Parsing markdown to get Table of Content

A Table of Content (TOC) is basically a list of the headings and subheadings in the content. It acts like a preview or outline so readers can quickly scan the topics covered and go directly to the parts they want to read.

Instead of manually copying and pasting all the headings to make a TOC, you can automatically generate it using some code.

utils.js
const getTableOfConent = (contentString: string) => {
  const headingRegex = /(#{1,6})\s+(.*)/gm;
  const headings = [];
  let match;
  // loop through the content string and extract headings using the regex
  while ((match = headingRegex.exec(contentString)) !== null) {
    const level = match[1].length; // Number of '#' symbols
    const text = match[2].trim(); // Heading text
    headings.push({ level, text });
  }
  return headings;
}

Here's how it works

  • contentString: is markdown string which we pass to the function.
  • Heading regex pattern /(#{1,6})\s+(.*)/gm, match with # symbols, followed by a space and then any text
  • Inside loop:
    • The match variable is updated with the next match found by the regular expression.
    • The level heading is determined by length of # symbols.
    • The text of heading is extracted by trimming text after # symbols.

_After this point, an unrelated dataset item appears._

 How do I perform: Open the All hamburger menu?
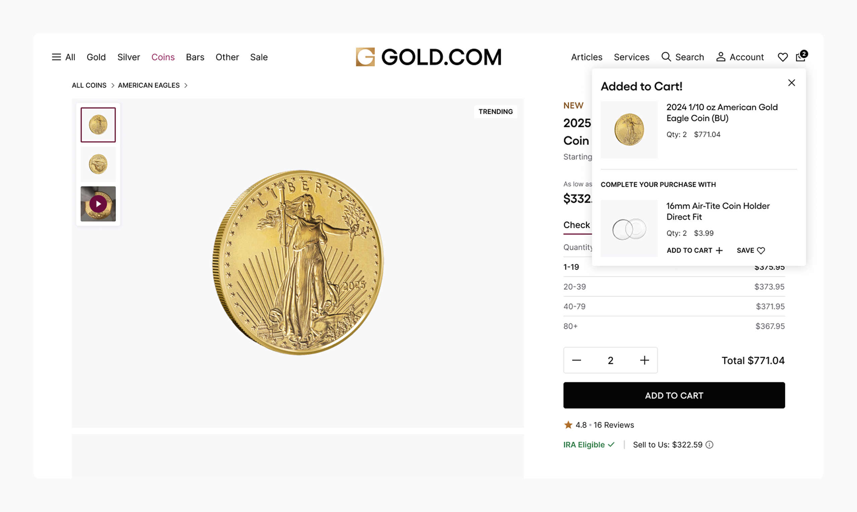point(57,57)
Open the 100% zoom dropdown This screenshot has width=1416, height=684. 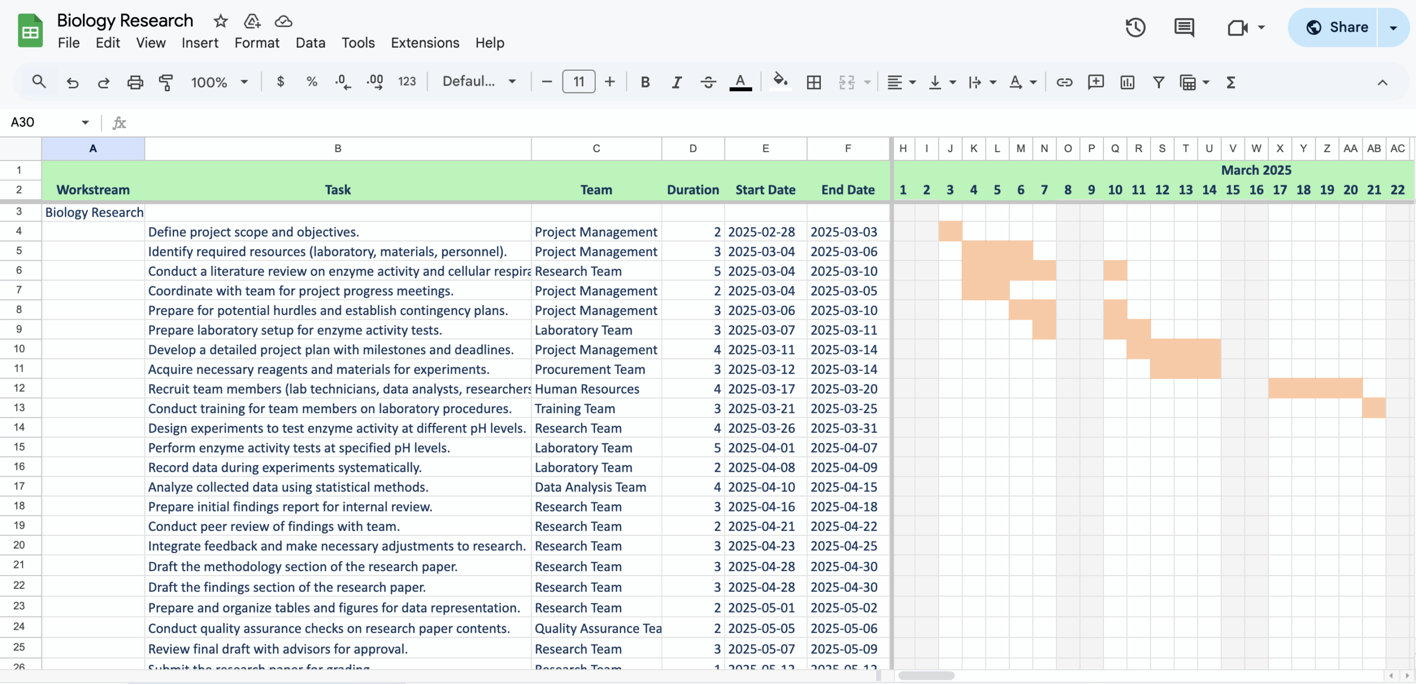(x=219, y=82)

The final result is pushed as array of object to headings array.

Output

Let’s see output for blog post How I'm Writing CSS in 2024 by leerob.

toc.json
[
  {
    "level": 2,
    "text": "Design Constraints"
  },
  {
    "level": 3,
    "text": "User Experience"
  },
  {
    "level": 3,
    "text": "Developer Experience"
  },
  {
    "level": 2,
    "text": "CSS in 2024"
  },
  {
    "level": 3,
    "text": "Build Steps"
  },
  {
    "level": 3,
    "text": "Compilation"
  },
  {
    "level": 3,
    "text": "Streaming CSS"
  },
  {
    "level": 2,
    "text": "My Recommendations"
  },
  {
    "level": 3,
    "text": "CSS Modules"
  },
  {
    "level": 3,
    "text": "Tailwind CSS"
  },
  {
    "level": 3,
    "text": "StyleX"
  },
  {
    "level": 2,
    "text": "Conclusion"
  }
]

Each entry in the TOC corresponds to the respective heading in the blog post, and the links are anchored to those headings in the post. In Next.js, you might integrate this function within a script that processes your markdown files before generating the static HTML. For other frameworks, you can similarly integrate this function within your build process or build script.